[PASSAGE SHOWN]

Background: To enhance the accuracy of clinical diagnosis for Alzheimer's disease (AD), pre-mortem biomarkers have become increasingly important for diagnosis and for participant recruitment in disease-specific treatment trials. Cerebrospinal fluid (CSF) biomarkers provide a low-cost alternative to positron emission tomography (PET) imaging for in vivo quantification of different AD pathological hallmarks in the brains of affected subjects; however, consensus around the best platform, most informative biomarker and correlations across different methodologies are controversial.
Objective: Assessing levels of Aβ-amyloid and tau species determined using three different versions of immunoassays, the current study explored the ability of CSF biomarkers to predict PET Aβ-amyloid (32 Aβ-amyloid-and 45 Aβ-amyloid+), as well as concordance between CSF biomarker levels and PET Aβ-amyloid imaging.
Methods: Prediction and concordance analyses were performed using a sub-cohort of 77 individuals (48 healthy controls, 15 with mild cognitive impairment, and 14 with AD) from the Australian Imaging Biomarker and Lifestyle study of aging.
Results: Across all three platforms, the T-tau/Aβ42 ratio biomarker had modestly higher correlation with SUVR/BeCKeT (ρ= 0.69-0.8) as compared with Aβ42 alone (ρ= 0.66-0.75). Differences in CSF biomarker levels between the PET Aβ-amyloid-and Aβ-amyloid+ groups were strongest for the Aβ42/Aβ40 and T-tau/Aβ42 ratios (p < 0.0001); however, comparison of predictive models for PET Aβ-amyloid showed no difference between Aβ42 alone and the T-tau/Aβ42 ratio.
Conclusion: This study confirms strong concordance between CSF biomarkers and PET Aβ-amyloid status is independent of immunoassay platform, supporting their utility as biomarkers in clinical practice for the diagnosis of AD and for participant enrichment in clinical trials.
Keywords: Amyloid; PET; biomarker; cerebrospinal fluid; concordance.

[/PASSAGE SHOWN]

## TASK BRIEF
According to the abstract on CSF biomarkers and PET amyloid imaging, how many individuals made up the sub-cohort used for the prediction and concordance analyses?

[RECORD SET]

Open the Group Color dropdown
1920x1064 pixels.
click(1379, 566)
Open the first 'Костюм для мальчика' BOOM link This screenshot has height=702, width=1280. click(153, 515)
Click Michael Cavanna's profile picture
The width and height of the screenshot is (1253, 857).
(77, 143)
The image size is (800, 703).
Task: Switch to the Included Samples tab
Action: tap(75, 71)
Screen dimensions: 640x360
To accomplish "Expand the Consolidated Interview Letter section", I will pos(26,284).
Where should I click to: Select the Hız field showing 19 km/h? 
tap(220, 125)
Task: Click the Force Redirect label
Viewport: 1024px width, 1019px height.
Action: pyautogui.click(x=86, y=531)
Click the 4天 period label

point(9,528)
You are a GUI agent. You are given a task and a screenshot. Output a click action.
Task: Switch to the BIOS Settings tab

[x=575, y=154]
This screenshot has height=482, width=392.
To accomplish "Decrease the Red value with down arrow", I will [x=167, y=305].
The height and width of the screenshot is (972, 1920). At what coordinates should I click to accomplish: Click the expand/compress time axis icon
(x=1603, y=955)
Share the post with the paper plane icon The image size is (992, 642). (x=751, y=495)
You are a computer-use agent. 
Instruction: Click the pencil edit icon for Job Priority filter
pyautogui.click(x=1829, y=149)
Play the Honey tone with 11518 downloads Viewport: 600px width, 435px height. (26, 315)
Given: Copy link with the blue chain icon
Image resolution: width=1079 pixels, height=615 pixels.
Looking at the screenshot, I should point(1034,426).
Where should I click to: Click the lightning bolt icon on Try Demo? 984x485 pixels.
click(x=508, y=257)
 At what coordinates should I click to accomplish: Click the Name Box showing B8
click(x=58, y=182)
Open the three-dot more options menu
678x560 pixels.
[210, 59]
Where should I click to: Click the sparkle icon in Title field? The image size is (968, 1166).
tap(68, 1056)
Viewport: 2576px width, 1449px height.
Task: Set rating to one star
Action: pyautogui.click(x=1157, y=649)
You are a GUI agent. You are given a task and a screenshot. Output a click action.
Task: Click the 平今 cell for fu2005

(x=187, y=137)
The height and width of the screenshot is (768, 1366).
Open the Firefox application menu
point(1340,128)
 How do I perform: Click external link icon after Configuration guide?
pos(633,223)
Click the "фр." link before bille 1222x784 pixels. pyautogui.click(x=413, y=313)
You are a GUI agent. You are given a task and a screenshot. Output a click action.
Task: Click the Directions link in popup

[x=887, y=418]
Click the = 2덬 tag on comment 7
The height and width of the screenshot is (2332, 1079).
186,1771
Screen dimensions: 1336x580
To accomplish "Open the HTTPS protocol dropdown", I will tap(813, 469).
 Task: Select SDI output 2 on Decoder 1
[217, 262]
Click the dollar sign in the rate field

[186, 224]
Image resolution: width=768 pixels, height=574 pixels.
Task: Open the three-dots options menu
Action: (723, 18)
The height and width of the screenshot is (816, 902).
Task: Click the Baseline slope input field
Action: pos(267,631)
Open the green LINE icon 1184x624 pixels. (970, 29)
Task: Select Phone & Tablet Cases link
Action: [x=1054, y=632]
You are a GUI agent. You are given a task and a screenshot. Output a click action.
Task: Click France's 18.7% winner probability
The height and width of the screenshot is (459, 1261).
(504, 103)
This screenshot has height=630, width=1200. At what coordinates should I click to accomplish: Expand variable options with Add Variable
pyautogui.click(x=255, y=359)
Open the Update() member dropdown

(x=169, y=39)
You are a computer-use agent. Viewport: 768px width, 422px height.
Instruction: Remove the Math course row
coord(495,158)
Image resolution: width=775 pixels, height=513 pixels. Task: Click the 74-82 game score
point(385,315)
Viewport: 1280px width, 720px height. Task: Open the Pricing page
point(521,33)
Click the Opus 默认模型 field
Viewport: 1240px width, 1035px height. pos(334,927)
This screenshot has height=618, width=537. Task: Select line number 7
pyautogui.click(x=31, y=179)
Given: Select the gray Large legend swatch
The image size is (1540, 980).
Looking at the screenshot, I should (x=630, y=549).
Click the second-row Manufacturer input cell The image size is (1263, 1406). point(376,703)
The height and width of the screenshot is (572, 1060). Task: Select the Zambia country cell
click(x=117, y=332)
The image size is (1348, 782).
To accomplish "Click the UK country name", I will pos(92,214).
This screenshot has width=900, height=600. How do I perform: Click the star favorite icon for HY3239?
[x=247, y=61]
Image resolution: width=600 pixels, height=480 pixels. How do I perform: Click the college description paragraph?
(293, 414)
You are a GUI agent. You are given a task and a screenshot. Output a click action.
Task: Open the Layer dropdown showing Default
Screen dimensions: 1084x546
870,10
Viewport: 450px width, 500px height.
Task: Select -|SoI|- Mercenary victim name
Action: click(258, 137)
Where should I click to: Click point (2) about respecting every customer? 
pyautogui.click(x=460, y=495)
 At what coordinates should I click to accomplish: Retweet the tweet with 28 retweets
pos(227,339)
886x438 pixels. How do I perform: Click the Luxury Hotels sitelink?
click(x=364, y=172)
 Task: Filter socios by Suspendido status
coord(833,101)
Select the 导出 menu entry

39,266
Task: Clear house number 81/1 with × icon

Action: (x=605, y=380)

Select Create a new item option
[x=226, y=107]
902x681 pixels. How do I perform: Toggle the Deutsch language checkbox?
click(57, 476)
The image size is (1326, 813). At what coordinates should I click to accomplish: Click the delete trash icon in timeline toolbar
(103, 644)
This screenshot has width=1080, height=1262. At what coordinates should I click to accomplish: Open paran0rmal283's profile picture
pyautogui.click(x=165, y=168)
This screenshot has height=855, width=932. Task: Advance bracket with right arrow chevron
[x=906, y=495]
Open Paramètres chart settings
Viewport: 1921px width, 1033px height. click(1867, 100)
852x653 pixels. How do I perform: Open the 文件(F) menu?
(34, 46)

[/RECORD SET]

## REPLY TO THE TASK
77 individuals: 48 healthy controls, 15 with mild cognitive impairment, and 14 with AD.